> Задание 1
Ответьте на вопросы по отрывку о гастрономической смерти, приведенному ниже, и пометьте ответы так же, как вопросы.
(a) Какие два примера звукового сопровождения застолий героев названы в отрывке?
(b) Во что превращается дорогая и изысканная еда?
(c) Гарантом чего выступает история прибывающих на пиршество продуктов?
> Задание 2
Определите, согласуется ли каждое утверждение с отрывком о гастрономической смерти, приведенным ниже. Ответьте «да» или «нет» и приведите решающие слова отрывка в точной цитате.
(a) Орудием убийства управляют сами герои.
(b) Восхищенные реплики вначале продиктованы только вкусовым наслаждением едой.
(c) Чем разнообразнее кулинарная карта, тем слабее ее влияние на гурманов.

> Приведенный отрывок
=-=-=
Эстетизм цели — гастрономическая смерть — встречается с низовыми анатомическими проявлениями — всевозможными извержениями организма, необязательно к этой смерти готового. Звуковым сопровождением искусно наряженных героев и убранств их застолий, зачастую проходящих под аккомпанемент наигрываемых на пианино мелодий или цитируемой поэзии, становятся, к примеру, болезненные и эмоциональные газовые тирады или мучительные отрыжки. Традиция народной смеховой культуры и суть контраста между «чувством удовольствия и неудовольствия» приводят к опасной перемене — дорогая и изысканная еда превращается в орудие убийства. Управлять им, однако, продолжают сами герои, полноценно отдавшиеся неудовольствию изобилия.

Чем разнообразнее их кулинарная карта, тем страшнее ее разрушительное влияние на гурманов. Восхищенные реплики, вроде «Трюфели — это красиво!» или важные уточнения — «Красивое мясо?» — вначале продиктованы не только вкусовым, но и социальным наслаждением едой. История прибывающих на пиршество продуктов в том числе выступает гарантом высокого социального статуса их заказчиков. Говорим почти об искусстве.
=-=-=
> Отобранный материал

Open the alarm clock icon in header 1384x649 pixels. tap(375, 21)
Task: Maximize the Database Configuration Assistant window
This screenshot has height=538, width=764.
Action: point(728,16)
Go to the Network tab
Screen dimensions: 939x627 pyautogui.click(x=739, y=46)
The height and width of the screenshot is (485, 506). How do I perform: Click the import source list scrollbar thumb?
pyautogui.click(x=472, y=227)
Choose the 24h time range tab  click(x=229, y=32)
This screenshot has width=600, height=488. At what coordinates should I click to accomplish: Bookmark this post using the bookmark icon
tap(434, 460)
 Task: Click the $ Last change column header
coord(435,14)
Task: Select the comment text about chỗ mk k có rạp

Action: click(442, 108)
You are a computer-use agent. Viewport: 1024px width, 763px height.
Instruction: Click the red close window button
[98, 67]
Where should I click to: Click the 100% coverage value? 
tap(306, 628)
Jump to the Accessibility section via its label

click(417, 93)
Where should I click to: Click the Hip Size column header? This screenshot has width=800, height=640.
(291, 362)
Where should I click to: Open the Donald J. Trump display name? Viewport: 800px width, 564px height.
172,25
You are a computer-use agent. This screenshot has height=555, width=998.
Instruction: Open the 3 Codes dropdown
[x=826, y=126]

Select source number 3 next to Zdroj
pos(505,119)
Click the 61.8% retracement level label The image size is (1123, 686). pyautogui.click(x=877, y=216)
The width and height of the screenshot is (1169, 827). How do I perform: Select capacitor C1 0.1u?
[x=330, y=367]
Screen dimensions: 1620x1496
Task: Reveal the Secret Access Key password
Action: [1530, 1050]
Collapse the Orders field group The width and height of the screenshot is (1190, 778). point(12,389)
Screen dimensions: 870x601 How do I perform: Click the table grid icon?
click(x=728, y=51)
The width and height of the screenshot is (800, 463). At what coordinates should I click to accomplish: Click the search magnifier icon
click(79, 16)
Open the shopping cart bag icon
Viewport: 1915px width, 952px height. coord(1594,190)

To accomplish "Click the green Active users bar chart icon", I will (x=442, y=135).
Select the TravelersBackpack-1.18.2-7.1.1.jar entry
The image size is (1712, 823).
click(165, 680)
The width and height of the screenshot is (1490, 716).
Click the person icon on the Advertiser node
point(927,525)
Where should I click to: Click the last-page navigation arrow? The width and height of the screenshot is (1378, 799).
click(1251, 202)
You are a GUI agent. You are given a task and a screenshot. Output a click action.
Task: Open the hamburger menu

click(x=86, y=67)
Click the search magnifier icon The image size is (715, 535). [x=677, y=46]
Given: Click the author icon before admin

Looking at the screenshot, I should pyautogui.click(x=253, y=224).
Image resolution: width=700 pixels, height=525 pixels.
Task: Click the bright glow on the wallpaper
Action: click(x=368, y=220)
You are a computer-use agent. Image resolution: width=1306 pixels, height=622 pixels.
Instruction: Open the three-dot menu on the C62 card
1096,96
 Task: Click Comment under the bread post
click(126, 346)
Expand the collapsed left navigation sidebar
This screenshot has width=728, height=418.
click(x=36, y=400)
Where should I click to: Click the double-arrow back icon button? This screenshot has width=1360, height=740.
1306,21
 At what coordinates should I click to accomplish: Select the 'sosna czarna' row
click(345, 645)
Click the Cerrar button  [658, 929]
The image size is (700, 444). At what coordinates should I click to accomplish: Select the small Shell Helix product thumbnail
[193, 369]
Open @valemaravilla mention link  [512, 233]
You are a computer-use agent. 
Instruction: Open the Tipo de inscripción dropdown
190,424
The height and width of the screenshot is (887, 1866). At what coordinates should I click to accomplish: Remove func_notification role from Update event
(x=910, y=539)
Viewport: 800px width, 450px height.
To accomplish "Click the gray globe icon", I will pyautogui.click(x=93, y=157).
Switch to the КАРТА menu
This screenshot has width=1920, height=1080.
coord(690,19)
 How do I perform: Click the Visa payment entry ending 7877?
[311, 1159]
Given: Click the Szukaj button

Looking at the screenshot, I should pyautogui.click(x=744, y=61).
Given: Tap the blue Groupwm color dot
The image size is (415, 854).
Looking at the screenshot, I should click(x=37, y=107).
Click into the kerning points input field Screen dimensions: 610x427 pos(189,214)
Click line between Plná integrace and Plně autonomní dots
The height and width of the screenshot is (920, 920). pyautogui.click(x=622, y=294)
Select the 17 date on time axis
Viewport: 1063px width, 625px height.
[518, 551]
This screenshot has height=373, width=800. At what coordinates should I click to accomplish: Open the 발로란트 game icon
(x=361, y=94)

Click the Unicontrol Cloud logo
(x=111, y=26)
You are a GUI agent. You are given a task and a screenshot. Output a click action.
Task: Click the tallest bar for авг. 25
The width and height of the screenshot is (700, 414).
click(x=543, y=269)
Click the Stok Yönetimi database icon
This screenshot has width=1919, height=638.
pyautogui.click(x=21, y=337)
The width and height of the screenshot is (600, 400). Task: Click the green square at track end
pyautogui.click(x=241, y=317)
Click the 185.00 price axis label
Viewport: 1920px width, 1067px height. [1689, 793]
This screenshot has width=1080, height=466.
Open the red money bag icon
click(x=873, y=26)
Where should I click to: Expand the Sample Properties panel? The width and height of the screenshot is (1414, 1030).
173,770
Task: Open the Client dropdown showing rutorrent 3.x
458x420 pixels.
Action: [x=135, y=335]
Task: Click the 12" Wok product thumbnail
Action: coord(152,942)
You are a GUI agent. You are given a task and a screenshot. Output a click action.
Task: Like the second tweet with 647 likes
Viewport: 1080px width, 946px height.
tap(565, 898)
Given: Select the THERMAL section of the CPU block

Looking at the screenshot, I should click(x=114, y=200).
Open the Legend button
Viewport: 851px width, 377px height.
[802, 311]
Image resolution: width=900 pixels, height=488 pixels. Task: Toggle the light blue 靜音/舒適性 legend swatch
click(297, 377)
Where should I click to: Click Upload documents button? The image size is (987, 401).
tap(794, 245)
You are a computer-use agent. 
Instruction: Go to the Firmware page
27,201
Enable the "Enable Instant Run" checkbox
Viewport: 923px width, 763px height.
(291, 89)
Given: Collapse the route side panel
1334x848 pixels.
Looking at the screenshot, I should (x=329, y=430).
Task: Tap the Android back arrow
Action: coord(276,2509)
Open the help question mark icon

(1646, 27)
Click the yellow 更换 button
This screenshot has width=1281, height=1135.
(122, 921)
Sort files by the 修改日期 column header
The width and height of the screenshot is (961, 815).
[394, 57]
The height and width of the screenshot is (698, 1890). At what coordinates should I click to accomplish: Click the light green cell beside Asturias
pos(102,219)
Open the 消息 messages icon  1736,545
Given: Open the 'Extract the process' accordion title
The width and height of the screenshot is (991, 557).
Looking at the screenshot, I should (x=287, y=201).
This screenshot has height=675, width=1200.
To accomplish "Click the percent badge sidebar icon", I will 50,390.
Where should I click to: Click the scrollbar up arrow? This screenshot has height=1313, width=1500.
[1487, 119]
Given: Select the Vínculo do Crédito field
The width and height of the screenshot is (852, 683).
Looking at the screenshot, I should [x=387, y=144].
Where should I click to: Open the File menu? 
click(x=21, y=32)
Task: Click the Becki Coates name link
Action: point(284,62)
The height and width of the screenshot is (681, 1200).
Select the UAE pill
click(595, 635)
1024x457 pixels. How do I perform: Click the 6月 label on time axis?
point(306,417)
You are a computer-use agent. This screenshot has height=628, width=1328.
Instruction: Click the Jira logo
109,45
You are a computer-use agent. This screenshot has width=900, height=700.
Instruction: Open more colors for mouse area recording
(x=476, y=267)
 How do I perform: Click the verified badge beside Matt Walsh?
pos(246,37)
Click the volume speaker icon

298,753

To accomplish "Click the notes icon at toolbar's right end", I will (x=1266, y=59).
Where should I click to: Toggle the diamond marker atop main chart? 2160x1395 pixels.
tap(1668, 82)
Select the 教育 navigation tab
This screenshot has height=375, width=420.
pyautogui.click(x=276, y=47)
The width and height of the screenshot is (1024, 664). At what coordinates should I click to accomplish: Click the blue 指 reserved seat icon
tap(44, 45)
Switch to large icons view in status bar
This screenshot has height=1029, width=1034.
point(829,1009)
=-=-=
> Итоговый ответ 1
(a) Болезненные и эмоциональные газовые тирады и мучительные отрыжки.
(b) В орудие убийства.
(c) Высокого социального статуса их заказчиков.

> Итоговый ответ 2
(a) Да: «Управлять им, однако, продолжают сами герои».
(b) Нет: «вначале продиктованы не только вкусовым, но и социальным наслаждением едой».
(c) Нет: «Чем разнообразнее их кулинарная карта, тем страшнее ее разрушительное влияние на гурманов».